__OBJECTIVE__
Reproduce the material from the line containing "You are a computer-use" through the end of the material, inclusive, and move every coordinate in the answers up by 46. Leave the pictures out.

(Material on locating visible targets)
════════════════════
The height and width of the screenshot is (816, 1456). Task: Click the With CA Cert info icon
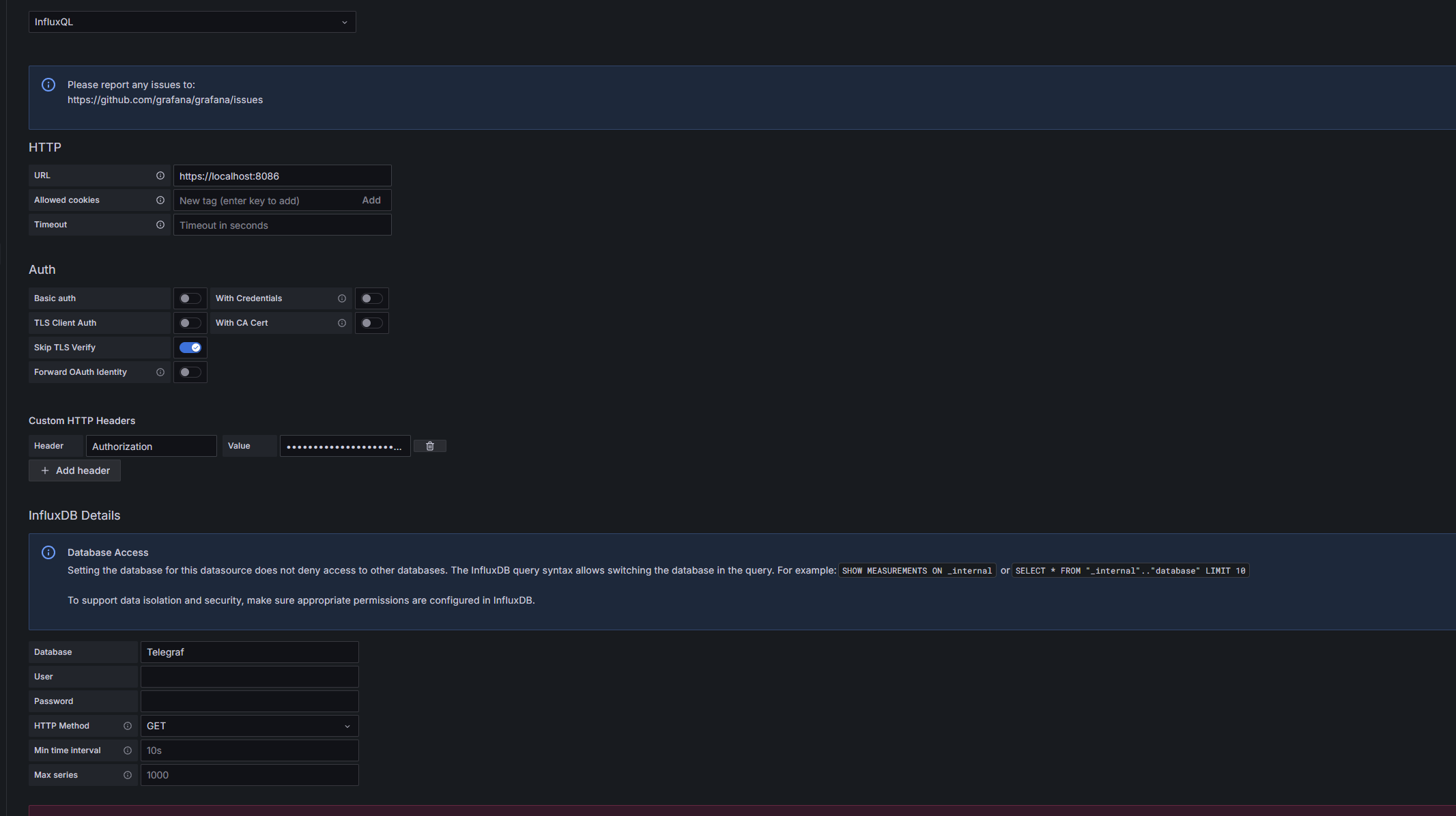(x=342, y=323)
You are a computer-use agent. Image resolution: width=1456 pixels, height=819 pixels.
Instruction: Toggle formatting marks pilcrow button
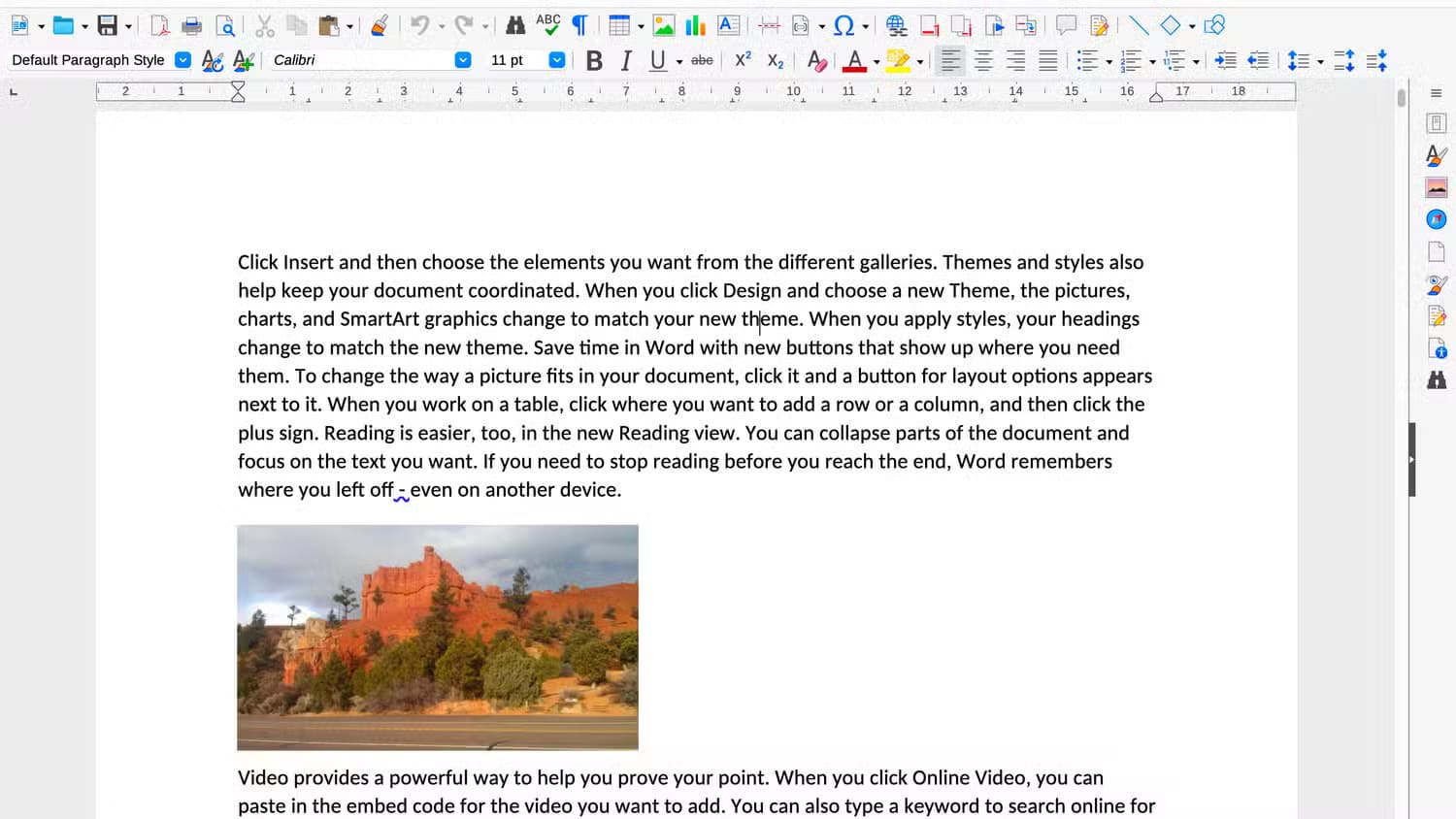[x=579, y=26]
════════════════════
__SOLUTION TO THIS PROBLEM__
You are a computer-use agent. Image resolution: width=1456 pixels, height=819 pixels.
Instruction: Toggle formatting marks pilcrow button
[x=625, y=72]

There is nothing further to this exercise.